I’m arguing that putting so much power into the hands of unelected judges with lifetime appointments is unwise. It’s unwise even if they are agreeing with me.

That’s an excellent argument to bring up when we debate the merits of the state law changes contemplated at your state’s legislative session.

I’m arguing that the federal constitution does not COMPEL states to permit same-sex unions, and, to avoid an interpretation to the contrary, a constitutional amendment is desirable.

You may be right. What of it?

  • Rick

“Change” is not a synonym of “weaken.” Please cite specific examples, statistics, etc. (feel free to draw them from those jurisdictions where same-sex marriage is legal) that support your assertion that marriage is “weakened” by allowing same-sex couples access to it.

Bricker: I am still awaiting your admission of error in asserting that gays are not covered by the Equal Protection clause in light of my posting from Romer that we are.

Missed this one in the last “board database error” phase…

Bricker is using the phrase “rational basis” in the constitutional law sense, i.e., the lowest threshold of review in equal protection matters. The rational basis test has be called “the test that cannot be failed,” as it essentially only demands a non-insane reason for the law – virtually any proffered rationale, even if highly improbable, can survive rational basis review. That includes vague handwaving about sexual morality and the sanctity of marriage.

So the answer is (b), but only because the phrase is being used in a highly technical manner.

How is recognizing gay marriage violating people’s rights again?

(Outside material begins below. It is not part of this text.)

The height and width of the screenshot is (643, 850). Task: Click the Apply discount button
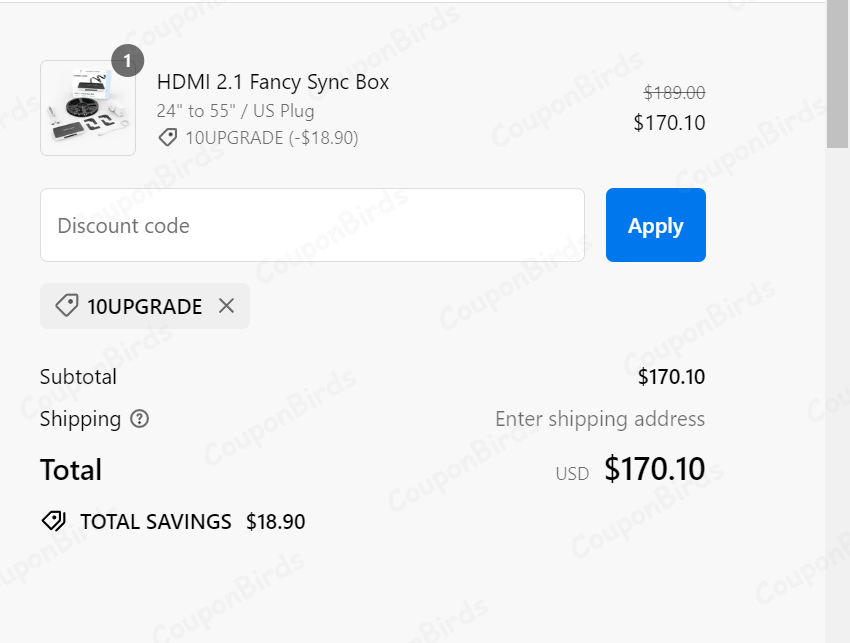coord(655,225)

I composed a long post with this analysis.

The Board’s response was, “There seems to be a slight problem with the database.”

I will try to recreate my post tonight.

The short version is: even if gays are covered by the EP clause, that coverage does not extend to forcing states to recognize same-sex marriage, and courts that have considered the question (even in light of Lawrence) have reached the same conclusion.

  • Rick

Correct. “Rational basis” as opposed to “strict scrutiny.”

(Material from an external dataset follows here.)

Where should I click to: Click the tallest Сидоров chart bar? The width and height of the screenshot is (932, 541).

The thing about this whole discussions that strikes me as totally ridiculous is that the thing which Bricker fears the most has already come true, and has been true for ages. Let’s examine, shall we, the relevant part of the 14th amendment:

This is an extraordinarily vague piece of text. What does it actually say? What on earth does it have to do discrimination? Miscegenation? Anything else?

There’s no way that anyone could determine, simply from the text of the 14th amendment, that (a) the 14th amendment guarantees the right of mixed race couples to marry, anywhere in the US, and requires that states respect that right, and (b) the same is not true for gay couples.
Sure, there’s historical context, yada yada yada. But given the extent to which torturous logic has traditionally been applied to the definitions of “priveleges and immunities” and “equal protection” and “due process”, I hardly think that Bricker’s worries about the collapse of the governmental process are justified.

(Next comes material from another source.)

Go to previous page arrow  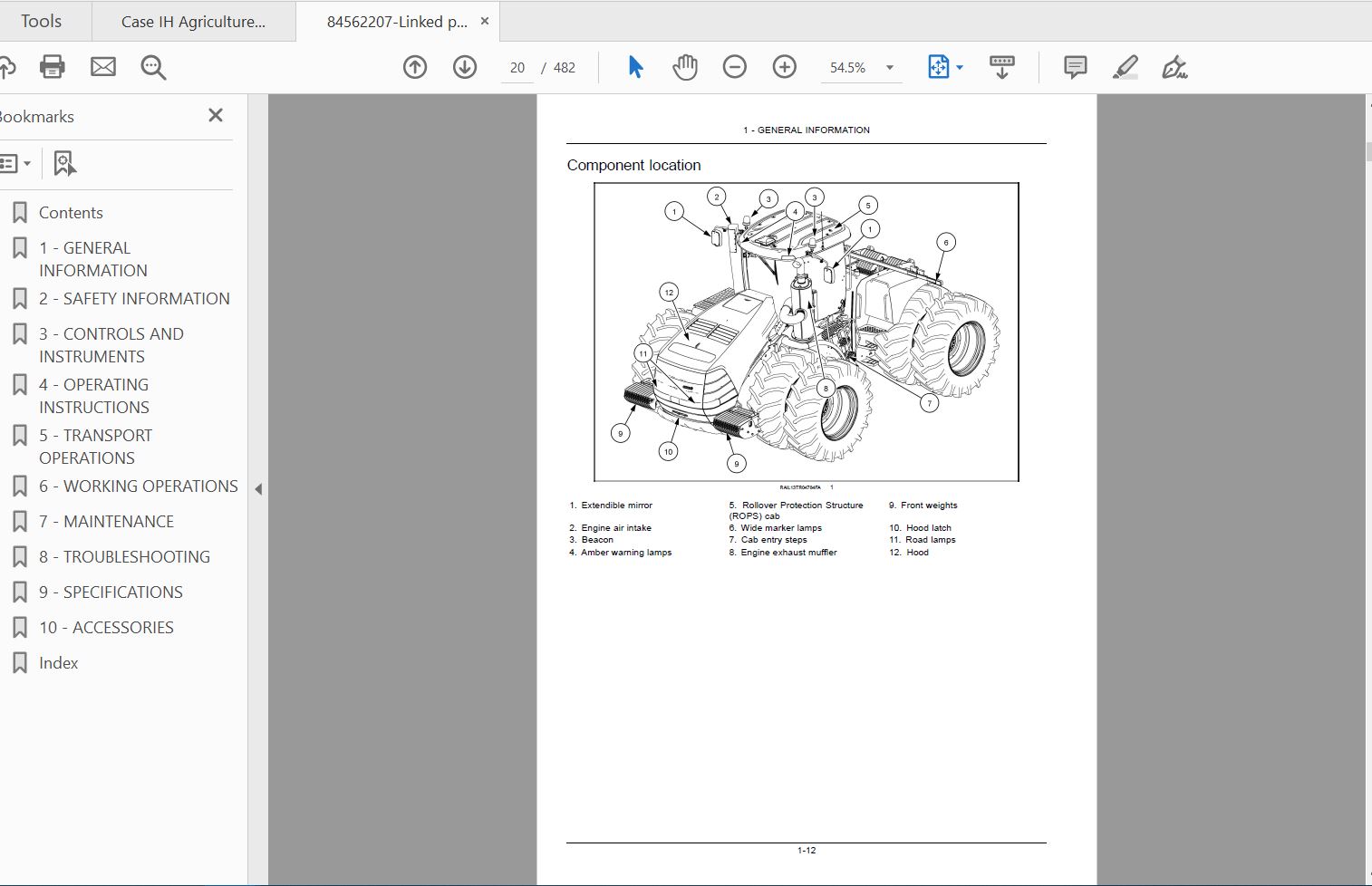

Why does the 14th amendment prohibit anti-miscegenation laws? Because they’re BAD! If we lived in an odd hypothetical society in which we were 50% white, 50% black, with true power sharing between the two, but with absolutely no racial mixing ever, and 99% of the population believed miscegenation to be an abomination, I abso-frickin’-lutely guarantee you that intelligent, honest, diligent and well-meaning scholars of the law would be able to give completely coherent and rational explanations for why the 14th amendment allowed anti-miscegenation laws.

Does it make me vaguely uneasy to live in a country where precious rights are guaranteed only because of bizarre and spastic logic? Yes. But since I already live there, do I want those rights extended to gay people? I do.